Job begins his grieving process by cursing the day he was born and wishing he had died on that day before he took his first breath (Job 3:1-26). Job appears to be in a state of shock and anger, although it is hard to intuit the emotional content from some of the passages. For example, Job could be either angry or depressed when making the statement: "Why died I not from the womb? why did I not give up the ghost when I came out of the belly?" (Job 3:11). Hope appears to be lost and Job wishes that the life he has been given had never happened. The third chapter in the Book of Job probably fits best into the anger phase of Kubler-Ross's five stages of grief (Kellehear, 2013), although shock and depression also seem evident. The co-occurrence of different stages of grief is consistent with Kubler-Ross's model, which suggests that the five stages of grief tend to occur in sequence from denial, anger, bargaining, depression, and acceptance, but that these stages are rarely mutually-exclusive.
Deborah Lyon (2000) interpreted earlier statements by Job as consistent with denial stage of grief. The statement: "… the Lord gave, and the Lord hath taken away; blessed be the name of the Lord" (Job 1:21), seems to indicate a lack of comprehension of how serious his situation is. At this point in the story, Job had lost all his livestock, servants, sons, and daughters, so Lyon's point is well taken. Lyon considers the seventh chapter as an example of the anger phase of grief, specifically 7:11-15. Within these passages Job has seemingly recovered from the deep despair evident in chapter three and has begun to vent his rage and frustration. As Job vents, argues, and discusses his fate with his friends, Job transitions back and forth between the first four stages of grief as defined in Kubler-Ross's model, but never fully reaches acceptance before God steps in and restores Job's former life.

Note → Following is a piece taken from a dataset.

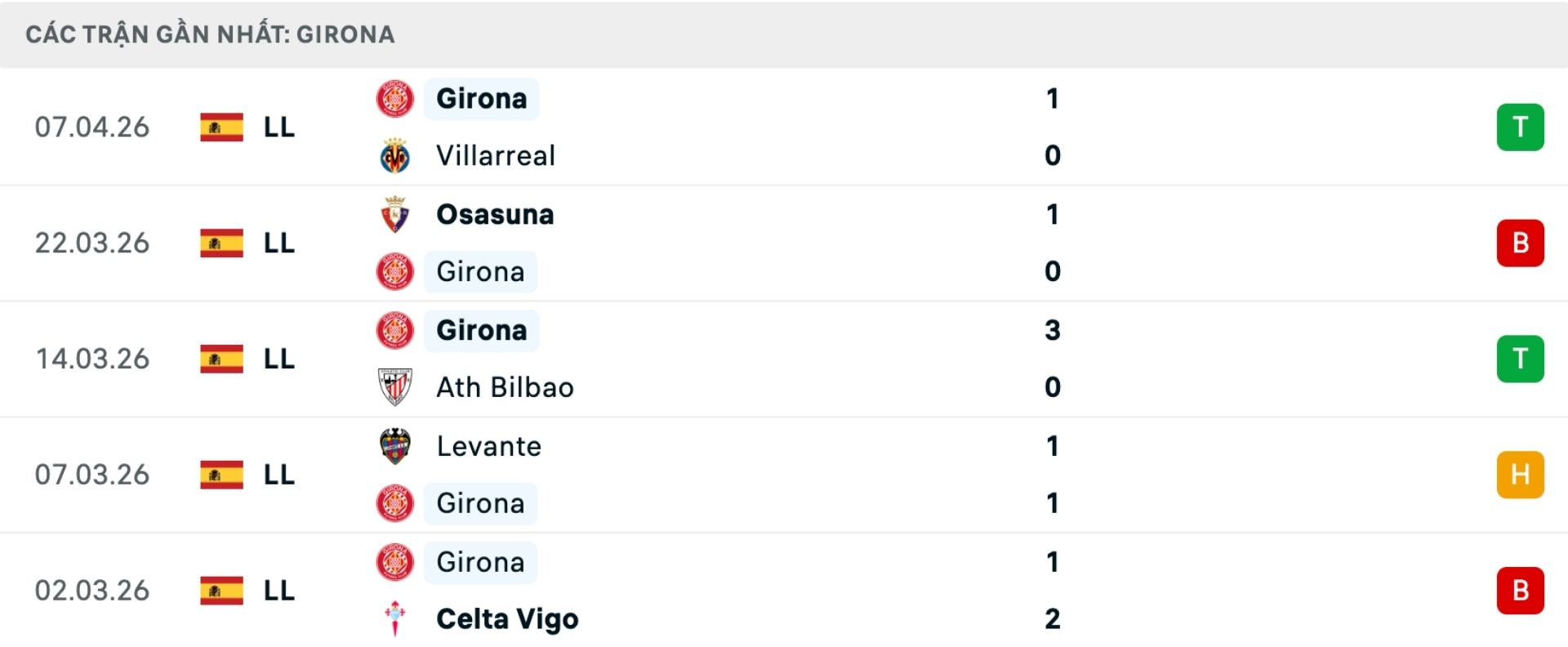Click the 'Các trận gần nhất: Girona' header
The width and height of the screenshot is (1568, 647).
pyautogui.click(x=210, y=34)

Roshi Joan Halifax (2006), a practicing Zen priest in New Mexico, had to contend with grief on a personal level when her mother passed away. Although she recognized that a 'good' Buddhist would let go of any remaining attachments to her mother and accept the reality of death, she instead found herself immersed in her own sorrow. When she later took a trip to the Himalayas and Tibetan monks instructed her to "… let her [mother] be undisturbed by grief" (p. 261), she discovered that she was ready to do exactly that. From the Buddhist perspective, the grieving process seeks acceptance from the very beginning, whereas in Kubler-Ross's model acceptance comes after denial, anger, bargaining, and depression have run their course.
The Joy-Grief Paradox
The experience of joy and grief often comingle. When Halifax (2006) went to the desert to scour her heart out with sorrow, she brings with her letters and photos that remind her of the joy she experienced with her mother. Job cries out in anguish, in an attempt to understand why he has been forsaken by God (Job 7:20). This overwhelming sense of loss and suffering implies that Job's former daily practice of faith brought joy to his life. These examples imply that grief would not be possible if joy had not been experienced.

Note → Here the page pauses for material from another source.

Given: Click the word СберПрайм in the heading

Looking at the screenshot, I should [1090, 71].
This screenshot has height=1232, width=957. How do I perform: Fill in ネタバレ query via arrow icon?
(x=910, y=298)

Pilkington (2006) discusses the paradoxical relationship between joy-sorrow and grief and how they represent cycles of human becoming. This implies that the lived experience of human beings necessarily cycles between joy and grief, among many other emotional states. If this hypothesis is applied to Job, then his torment is a product of past joys lost and his hope that joy would someday return. This cycle is completed when God ends Jobs suffering and restores his former life (Job 42:12-16). Roshi Halifax (20060 was finally able to take the advice of the Tibetan monks and end the grieving process for the sake of her memories of her mother. This advice allows Halifax to make the transition from grieving to the next stage, which is acceptance of her mother's death and the ascendance of her mother to ancestor status. The latter could be seen as a return to experiencing the joy of her mother, but now as ancestor.